Gather every line of the data below that contains the string "field", matching case exactly, and copy each such line in full.

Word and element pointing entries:
==============================

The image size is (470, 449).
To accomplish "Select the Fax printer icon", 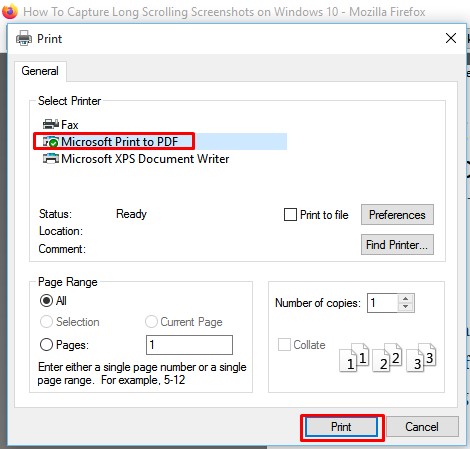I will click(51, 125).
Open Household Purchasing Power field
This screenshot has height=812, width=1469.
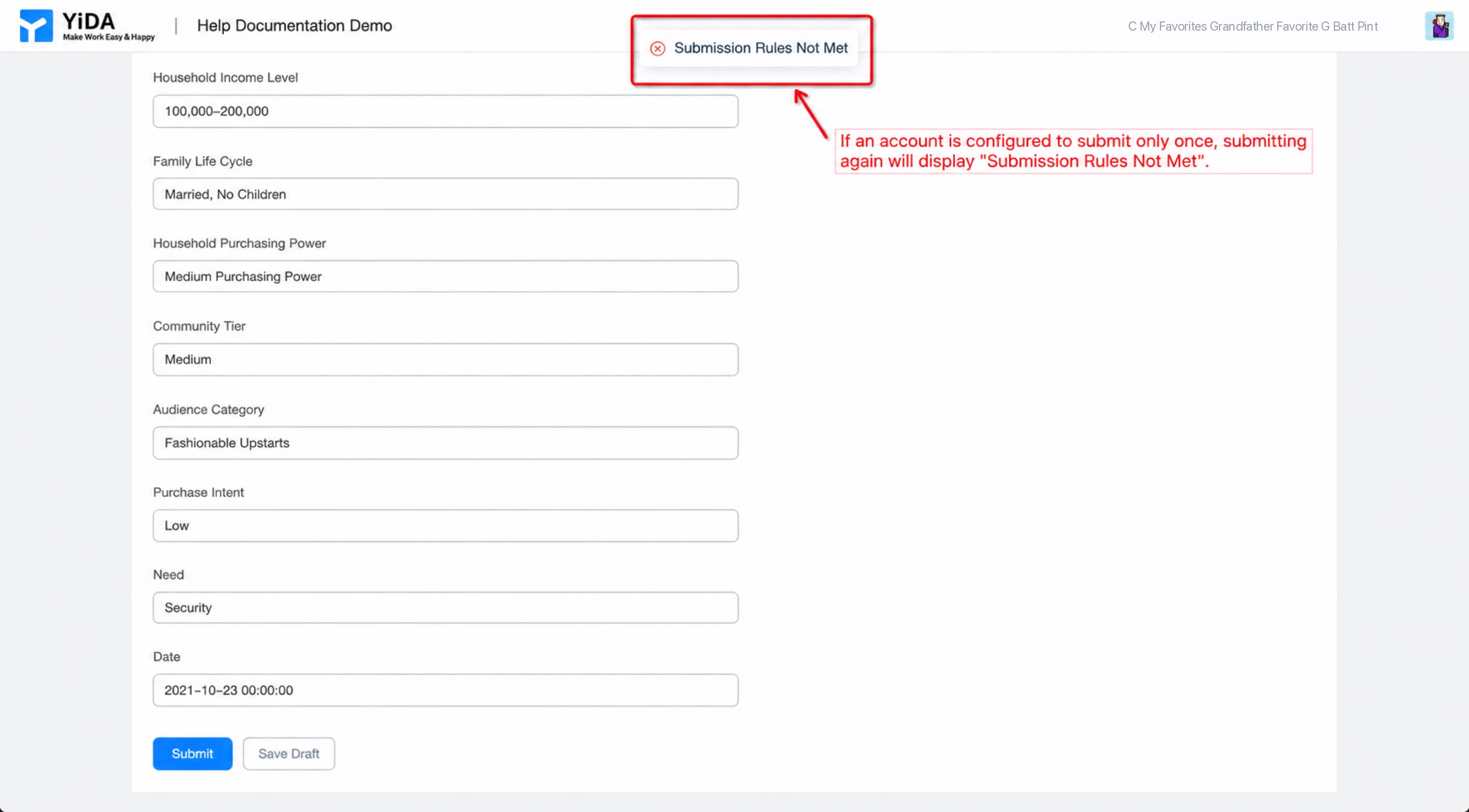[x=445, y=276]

==============================

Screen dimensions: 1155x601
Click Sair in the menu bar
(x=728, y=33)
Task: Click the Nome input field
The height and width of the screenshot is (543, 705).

==============================

## [Task answer]
Open Household Purchasing Power field
Task: Click the Nome input field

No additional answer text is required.